China’s Singular Sexual Revolution

In Behind the Red Door, Richard Burger examines various aspects of sex in China, both throughout history and in the resurgence of sexual freedom currently underway. From Mara Hvistendahl at Los Angeles Review of Books:

[… T]he book’s greatest strength is in carving out a distinctive story for China — and showing that analogies to the Western 1960s sexual revolution are misleading. The Chinese are not so much shedding the mantle of history, Burger illustrates, as they are rediscovering their country’s past. And that past includes a sexual openness that puts the West to shame.

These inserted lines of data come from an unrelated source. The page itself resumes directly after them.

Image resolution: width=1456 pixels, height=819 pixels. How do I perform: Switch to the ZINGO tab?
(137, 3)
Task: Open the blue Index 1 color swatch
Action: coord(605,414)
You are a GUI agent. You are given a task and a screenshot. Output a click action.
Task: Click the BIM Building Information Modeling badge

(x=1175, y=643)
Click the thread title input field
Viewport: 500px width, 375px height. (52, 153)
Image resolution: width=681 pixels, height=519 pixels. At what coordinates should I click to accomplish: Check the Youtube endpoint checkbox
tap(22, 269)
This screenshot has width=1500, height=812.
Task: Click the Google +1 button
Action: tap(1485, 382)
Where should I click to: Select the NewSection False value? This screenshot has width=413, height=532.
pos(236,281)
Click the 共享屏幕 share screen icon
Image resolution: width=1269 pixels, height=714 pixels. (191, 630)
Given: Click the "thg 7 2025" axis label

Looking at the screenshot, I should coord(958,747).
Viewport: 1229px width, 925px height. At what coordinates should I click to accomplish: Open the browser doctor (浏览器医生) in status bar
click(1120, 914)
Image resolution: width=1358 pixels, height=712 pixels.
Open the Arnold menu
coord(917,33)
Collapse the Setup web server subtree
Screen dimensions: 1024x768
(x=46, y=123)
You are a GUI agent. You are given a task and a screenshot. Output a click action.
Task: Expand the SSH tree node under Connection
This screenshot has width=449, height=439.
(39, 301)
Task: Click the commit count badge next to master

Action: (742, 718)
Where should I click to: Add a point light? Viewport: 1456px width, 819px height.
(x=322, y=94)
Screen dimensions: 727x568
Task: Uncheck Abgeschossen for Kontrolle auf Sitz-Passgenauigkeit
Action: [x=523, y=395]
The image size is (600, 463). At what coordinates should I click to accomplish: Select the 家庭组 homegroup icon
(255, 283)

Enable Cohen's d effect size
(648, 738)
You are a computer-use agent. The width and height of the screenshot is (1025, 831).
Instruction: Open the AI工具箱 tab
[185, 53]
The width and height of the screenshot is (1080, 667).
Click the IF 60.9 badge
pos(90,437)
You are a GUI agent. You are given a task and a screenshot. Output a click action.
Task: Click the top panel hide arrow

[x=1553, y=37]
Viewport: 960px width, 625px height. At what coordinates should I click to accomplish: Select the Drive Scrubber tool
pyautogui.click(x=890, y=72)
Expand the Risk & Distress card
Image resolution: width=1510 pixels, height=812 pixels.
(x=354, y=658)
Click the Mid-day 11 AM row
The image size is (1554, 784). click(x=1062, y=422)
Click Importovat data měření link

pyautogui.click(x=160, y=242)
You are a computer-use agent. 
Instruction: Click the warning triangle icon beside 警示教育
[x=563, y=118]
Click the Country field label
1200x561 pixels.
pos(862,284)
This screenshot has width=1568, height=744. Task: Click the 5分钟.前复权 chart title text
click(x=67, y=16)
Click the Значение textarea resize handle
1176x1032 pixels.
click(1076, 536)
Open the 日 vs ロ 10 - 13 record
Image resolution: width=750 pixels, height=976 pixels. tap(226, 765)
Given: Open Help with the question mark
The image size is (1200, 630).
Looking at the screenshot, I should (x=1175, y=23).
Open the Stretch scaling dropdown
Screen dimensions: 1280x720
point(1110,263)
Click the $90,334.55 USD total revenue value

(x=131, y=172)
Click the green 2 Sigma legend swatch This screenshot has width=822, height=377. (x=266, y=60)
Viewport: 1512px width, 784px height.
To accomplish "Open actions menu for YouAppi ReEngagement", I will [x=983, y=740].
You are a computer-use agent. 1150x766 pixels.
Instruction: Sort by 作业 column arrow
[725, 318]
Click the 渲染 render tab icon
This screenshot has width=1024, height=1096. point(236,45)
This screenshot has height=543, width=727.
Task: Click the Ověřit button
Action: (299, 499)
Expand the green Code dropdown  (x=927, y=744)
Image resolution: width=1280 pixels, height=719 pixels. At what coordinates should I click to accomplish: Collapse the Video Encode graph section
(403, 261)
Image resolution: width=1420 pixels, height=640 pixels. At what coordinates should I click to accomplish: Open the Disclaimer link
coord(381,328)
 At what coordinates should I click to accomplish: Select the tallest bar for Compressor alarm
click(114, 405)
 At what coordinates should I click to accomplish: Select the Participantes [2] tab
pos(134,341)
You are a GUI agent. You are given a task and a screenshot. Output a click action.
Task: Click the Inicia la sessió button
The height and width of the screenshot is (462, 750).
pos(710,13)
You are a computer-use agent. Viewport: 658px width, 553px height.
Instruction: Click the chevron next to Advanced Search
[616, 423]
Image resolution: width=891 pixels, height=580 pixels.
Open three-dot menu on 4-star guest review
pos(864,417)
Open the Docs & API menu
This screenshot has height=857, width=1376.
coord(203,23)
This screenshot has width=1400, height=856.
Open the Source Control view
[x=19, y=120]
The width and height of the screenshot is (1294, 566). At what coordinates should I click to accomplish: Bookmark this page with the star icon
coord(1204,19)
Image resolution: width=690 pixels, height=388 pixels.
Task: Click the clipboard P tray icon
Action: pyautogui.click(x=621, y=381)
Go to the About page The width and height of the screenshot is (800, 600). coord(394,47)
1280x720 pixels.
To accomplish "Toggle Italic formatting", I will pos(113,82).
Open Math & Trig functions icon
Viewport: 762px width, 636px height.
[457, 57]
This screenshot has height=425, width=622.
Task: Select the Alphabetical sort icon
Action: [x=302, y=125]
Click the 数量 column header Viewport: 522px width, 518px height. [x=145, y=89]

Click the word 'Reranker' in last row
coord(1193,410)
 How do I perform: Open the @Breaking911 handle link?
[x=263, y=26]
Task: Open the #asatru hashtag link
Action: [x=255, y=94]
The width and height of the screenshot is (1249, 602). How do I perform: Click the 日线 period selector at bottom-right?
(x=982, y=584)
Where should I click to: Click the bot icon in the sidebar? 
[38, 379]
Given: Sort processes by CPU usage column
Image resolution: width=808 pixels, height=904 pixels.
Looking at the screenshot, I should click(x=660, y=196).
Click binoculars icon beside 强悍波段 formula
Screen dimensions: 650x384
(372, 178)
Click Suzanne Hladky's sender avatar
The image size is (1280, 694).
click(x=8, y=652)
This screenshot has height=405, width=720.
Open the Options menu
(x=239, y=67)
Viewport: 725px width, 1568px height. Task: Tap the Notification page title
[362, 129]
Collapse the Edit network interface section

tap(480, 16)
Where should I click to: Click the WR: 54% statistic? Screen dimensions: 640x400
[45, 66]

[…] As Chinese embrace their rediscovered sexual freedom, the notion that carnality is a foreign import is an increasingly difficult sell. Beginning in 1993, the government allowed the establishment of sex stores, provided they maintained an ostensibly medical focus. Employees at Adam and Eve, the first establishment in Beijing, wore white lab coats and counseled customers on cures for erectile dysfunction. Today, China is reportedly home to 200,000 sex stores, and dried deer penis and other traditional medicines have been supplemented by lifelike sex dolls and French maid costumes. Chinese factories now produce around 70 percent of the world’s sex toys — a feat that the public is invited to admire every year at the Guangzhou National Sex Culture Festival. This year’s event, held in early October, drew 250,000 visitors.

[… A]s an explanation of the dueling forces within Chinese society, Behind the Red Door is spot-on. Among the book’s more delicious details is the list of seven categories of sex worker devised by Chinese police in the 1990s. My former downstairs neighbors fall into tier five — falangmei, literally “hair salon sisters” — a trade slightly more desirable, apparently, than walking the street or servicing migrant workers at construction sites. The copious detail with which officials characterized sex work establishments betrays more than passing knowledge of the trade. And yet the list also suggests a certain innocence — a pragmatic approach to sex in a culture where it has been intermittently criminalized but not indelibly branded as immoral, a culture that will never have the same tortured relationship to contraception, or gay sex, or sexual fantasy that we do in the United States. May no one ever again evoke China’s sexual landscape and the Summer of Love in the same breath.